Motion-Excited Sampler: Video Adversarial Attack with Sparked Prior
This work addresses the problem of adversarial attacks on video models for security and robustness applications, representing an incremental advancement by extending image-based methods to video with a focus on motion dynamics.
The paper tackles the vulnerability of video models to adversarial attacks by utilizing intrinsic movement patterns and regional relative motion among frames, proposing a motion-excited sampler to generate motion-aware noise prior, which successfully attacks various video classification models with fewer queries, achieving competitive results on four benchmark datasets.
Deep neural networks are known to be susceptible to adversarial noise, which are tiny and imperceptible perturbations. Most of previous work on adversarial attack mainly focus on image models, while the vulnerability of video models is less explored.
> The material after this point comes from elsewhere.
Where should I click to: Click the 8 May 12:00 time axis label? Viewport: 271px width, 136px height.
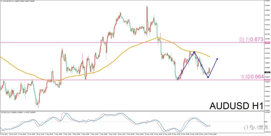click(x=122, y=134)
In this paper, we aim to attack video models by utilizing intrinsic movement pattern and regional relative motion among video frames. We propose an effective motion-excited sampler to obtain motion-aware noise prior, which we term as sparked prior. Our sparked prior underlines frame correlations and utilizes video dynamics via relative motion. By using the sparked prior in gradient estimation, we can successfully attack a variety of video classification models with fewer number of queries. Extensive experimental results on four benchmark datasets validate the efficacy of our proposed method.